British India: A strong first quarter has resulted in Jaguar Land Rover swelling Tata’s pre-tax cash reserves by $A1.7 billion.

Global sales boom helps Tata-owned luxury car-maker rake in the cash

12 Aug 2014

STRONG sales in global markets including Australia have helped Jaguar Land Rover to triple its first-quarter pre-tax profit, the company has revealed.

The Tata Motors-owned luxury car-maker overnight posted a £924 million ($A1.7 billion) pre-tax profit for the quarter of its 2014-15 financial year, with global sales climbing to 115,596 vehicles over the three-month period ending on June 30, pulling in £5.35 billion in revenue for its Indian parent company.

According to Jaguar Land Rover, the big jump in sales for the quarter “reflects solid global demand for the new and refreshed Jaguar and Land Rover line up”, and in particular the Range Rover, Range Rover Sport, Range Rover Evoque and Jaguar F-Type.

"This financial performance reflects Jaguar Land Rover's award-winning product portfolio,” Jaguar Land Rover chief executive Ralf Speth said in a statement announcing the result.

“We are committed to inspire customers with exceptional premium vehicles, delivering the highest standards of quality, technology and customer service.

We delight people with experiences that they will love, for life."While sales of Jaguar Land Rover products have softened in its home market of Britain, in Australia, buyers have warmed to the significantly made-over range that recently added the two-seat F-Type convertible and coupe range to its line-up.

Jaguar sales here are up 11.8 percent to the end of July with 675 new cars finding owners, while the Land Rover line-up, which includes the more premium Range Rover off-roaders, has increased its sales by 16.3 percent to 6007.

Most of the sales growth for the British marque, though, has come from China.

Best of all for the company that bought the brand from Ford in 2008 is the margin the car-maker earns on each sale, which has soared to 20.3 percent, well up on the 15.8 percent for the same quarter last year, the company’s records show.

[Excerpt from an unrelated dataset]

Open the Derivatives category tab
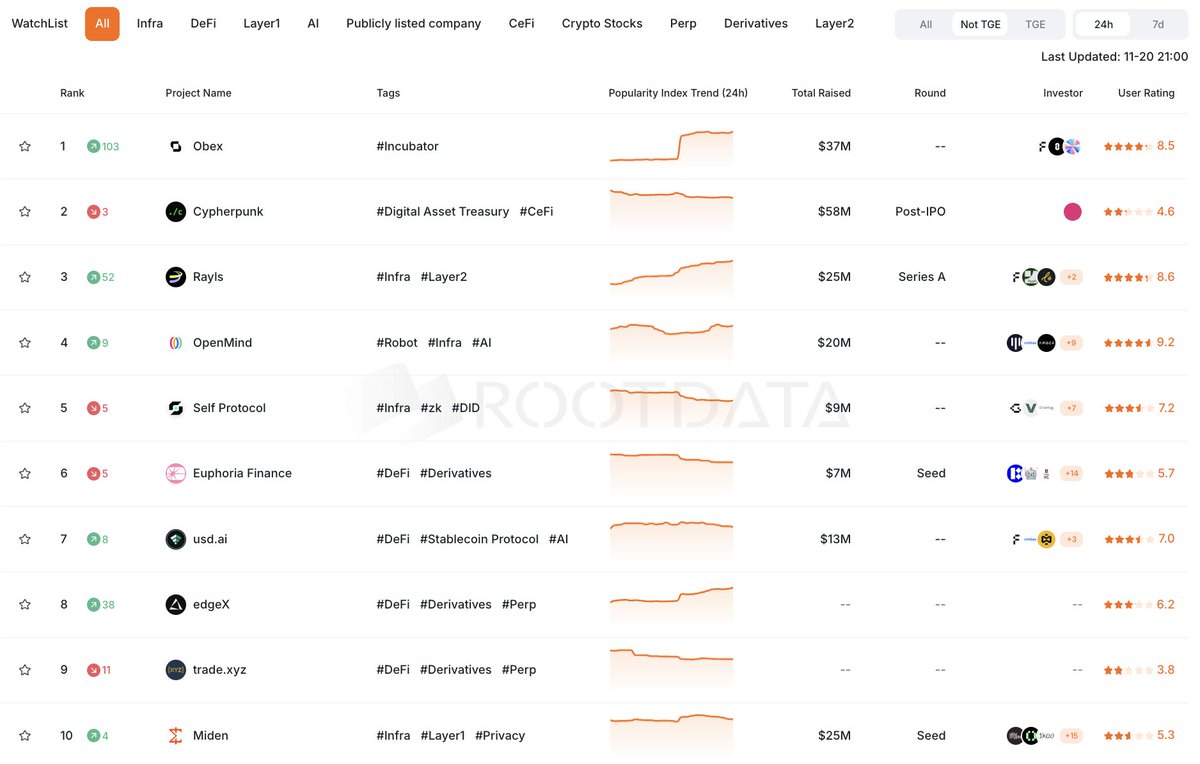This screenshot has height=764, width=1200. click(755, 23)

The strong result comes despite Jaguar Land Rover investing heavily in new technology, including a new aluminium architecture showcased in Jaguar’s C-X17 SUV concept and upcoming BMW 3 Series-fighting XE, developing a range of aids to minimise driver distraction and help with off-road driving, and a range of new, lightweight turbocharged engines.

The car-maker is so flush with cash that it recently decided to buy a private collection of 543 mostly British classic cars, which also happens to feature about 130 Jaguar models including the XK SS, C, D and E-types, reportedly for about £100 million.